From post #10 use the following :
#1. sum = 23
#2. sum of squares = 259
#3. sum of pairwise products = 135, an odd number.
First sum = odd means you must have (a)1 odd + 2 evens OR (b)3 odds. Now, case(a) can be eliminated by using fact #3, since in that case, all the pairwise products (oe, oe, ee) will be even.
So, we are looking for 3 odd numbers.
Next use the fact that the for a given sum (or perimeter of cuboid) the sum of squares (or length of body diagonal) is minimized when the numbers are equal (when the object is a cube).

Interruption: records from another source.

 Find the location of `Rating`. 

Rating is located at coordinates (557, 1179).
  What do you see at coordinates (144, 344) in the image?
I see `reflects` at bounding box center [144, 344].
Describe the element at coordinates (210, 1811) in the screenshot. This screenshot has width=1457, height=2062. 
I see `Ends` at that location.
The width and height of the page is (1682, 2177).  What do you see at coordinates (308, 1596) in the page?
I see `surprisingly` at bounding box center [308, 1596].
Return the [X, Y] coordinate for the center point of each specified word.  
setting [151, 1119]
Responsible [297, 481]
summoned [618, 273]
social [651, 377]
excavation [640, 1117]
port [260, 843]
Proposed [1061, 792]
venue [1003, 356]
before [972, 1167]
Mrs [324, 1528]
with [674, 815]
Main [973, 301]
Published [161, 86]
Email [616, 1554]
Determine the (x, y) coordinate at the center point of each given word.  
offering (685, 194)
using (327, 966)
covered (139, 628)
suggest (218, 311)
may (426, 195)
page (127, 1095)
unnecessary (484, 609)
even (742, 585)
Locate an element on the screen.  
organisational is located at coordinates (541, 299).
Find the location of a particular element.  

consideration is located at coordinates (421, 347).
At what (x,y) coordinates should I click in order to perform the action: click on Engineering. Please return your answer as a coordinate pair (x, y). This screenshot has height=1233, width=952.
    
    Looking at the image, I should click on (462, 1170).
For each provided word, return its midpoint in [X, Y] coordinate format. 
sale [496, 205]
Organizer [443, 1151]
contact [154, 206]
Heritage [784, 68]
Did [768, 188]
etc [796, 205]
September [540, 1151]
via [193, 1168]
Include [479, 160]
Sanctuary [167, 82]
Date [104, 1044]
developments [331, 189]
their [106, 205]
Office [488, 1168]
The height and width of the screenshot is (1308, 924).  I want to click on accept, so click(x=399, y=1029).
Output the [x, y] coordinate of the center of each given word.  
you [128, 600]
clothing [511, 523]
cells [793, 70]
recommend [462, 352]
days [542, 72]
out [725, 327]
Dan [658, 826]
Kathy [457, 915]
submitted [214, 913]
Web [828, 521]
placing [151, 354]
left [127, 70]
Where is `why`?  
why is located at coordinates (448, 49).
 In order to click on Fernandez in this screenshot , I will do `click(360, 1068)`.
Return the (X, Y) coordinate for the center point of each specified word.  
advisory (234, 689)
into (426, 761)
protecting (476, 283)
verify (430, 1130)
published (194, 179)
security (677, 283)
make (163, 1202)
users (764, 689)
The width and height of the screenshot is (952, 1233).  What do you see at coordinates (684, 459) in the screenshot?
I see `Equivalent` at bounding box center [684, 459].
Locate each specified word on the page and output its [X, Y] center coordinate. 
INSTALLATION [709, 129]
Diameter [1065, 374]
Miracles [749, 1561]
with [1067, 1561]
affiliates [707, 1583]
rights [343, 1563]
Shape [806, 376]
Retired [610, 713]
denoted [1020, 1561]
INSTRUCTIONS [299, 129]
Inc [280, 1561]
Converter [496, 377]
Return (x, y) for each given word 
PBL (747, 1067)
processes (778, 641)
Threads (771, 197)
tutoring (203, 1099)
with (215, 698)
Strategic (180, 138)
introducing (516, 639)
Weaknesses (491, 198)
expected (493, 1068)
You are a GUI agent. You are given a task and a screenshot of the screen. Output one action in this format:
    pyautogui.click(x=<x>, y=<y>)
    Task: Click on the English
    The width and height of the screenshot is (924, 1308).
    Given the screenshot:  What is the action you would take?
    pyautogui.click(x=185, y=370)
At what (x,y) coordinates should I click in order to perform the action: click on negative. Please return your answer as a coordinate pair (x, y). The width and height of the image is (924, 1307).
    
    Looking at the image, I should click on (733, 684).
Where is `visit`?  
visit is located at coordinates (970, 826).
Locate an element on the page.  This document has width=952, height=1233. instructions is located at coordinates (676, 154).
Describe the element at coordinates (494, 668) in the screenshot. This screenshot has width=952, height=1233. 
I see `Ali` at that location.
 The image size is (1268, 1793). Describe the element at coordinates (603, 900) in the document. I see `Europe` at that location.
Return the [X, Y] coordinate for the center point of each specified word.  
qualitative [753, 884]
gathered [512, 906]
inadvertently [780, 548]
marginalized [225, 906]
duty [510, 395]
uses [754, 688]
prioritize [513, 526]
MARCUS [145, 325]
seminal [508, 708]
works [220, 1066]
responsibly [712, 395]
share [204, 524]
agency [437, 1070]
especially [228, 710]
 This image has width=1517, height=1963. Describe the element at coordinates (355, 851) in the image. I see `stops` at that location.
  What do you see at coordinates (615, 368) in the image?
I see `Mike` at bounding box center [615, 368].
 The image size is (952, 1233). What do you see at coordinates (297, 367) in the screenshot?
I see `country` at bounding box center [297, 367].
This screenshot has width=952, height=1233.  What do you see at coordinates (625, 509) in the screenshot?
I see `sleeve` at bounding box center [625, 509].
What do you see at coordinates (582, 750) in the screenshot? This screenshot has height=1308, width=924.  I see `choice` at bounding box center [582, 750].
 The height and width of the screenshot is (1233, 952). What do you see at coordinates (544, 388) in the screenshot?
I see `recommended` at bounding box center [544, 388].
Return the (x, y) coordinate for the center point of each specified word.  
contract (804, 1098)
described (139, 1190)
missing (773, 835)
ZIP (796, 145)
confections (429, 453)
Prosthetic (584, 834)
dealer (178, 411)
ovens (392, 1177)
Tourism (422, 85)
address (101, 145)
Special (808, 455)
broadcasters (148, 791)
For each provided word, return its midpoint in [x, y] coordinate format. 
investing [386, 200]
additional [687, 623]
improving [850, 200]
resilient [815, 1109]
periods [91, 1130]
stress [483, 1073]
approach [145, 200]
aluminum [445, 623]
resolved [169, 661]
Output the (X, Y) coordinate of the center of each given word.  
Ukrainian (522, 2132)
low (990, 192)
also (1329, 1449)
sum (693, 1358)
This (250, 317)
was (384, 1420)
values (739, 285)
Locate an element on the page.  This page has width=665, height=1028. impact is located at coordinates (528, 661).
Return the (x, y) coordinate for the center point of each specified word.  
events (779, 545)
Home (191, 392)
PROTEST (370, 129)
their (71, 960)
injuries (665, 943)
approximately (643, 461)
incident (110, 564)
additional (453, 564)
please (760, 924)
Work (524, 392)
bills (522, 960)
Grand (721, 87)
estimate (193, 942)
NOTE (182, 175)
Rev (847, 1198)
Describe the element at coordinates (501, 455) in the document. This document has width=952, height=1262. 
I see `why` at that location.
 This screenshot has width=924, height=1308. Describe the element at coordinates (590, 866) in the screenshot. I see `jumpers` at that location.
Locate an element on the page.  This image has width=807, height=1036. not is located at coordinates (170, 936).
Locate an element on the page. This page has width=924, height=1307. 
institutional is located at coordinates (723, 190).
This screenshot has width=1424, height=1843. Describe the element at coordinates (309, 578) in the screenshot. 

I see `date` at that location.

So, in this case given that sum =23, if the numbers were roughly equal, the sum of squares would be less than 200 (64+64+49 = 177), but this is actually much larger (259). So we must consider extremely unequal numbers. So one of the following cases must be true : (i) 1 number much less than 8 and 2 numbers greater than 8, OR (ii) 1 number much greater than 8 and 2 numbers less than 8. Now we can eliminate most of case (i) through the following reasoning :
sum of squares of the 2 larger numbers < 259...so the only allowed pairs are (9,9), (9,11), (9,13), (9,15), (11,11). All other pairs are eliminated. It's simple to go through these 5 cases and see that none of them work.
Now you are left with case (ii). Clearly, the maximum value of the largest number is 15 since17^2 = 289 > 259. And since we want an extreme case, we start with (15,y,z) followed by (13,y,z) and (11,y,z) - this last case being pretty unlikely. For the first case, y+z = 23-15 = 8. So possibilities are (1,7) and (3,5). Clearly, the first pair fails but the second works.
So, were are through...the solution is (15,5,3).
In your code, you would have x = 1..21, y = 1..22-x , z = 23 - x - y - a total of 210 computations. Notice that we had to make only 6 computations (of wrong sets) before finding the correct set.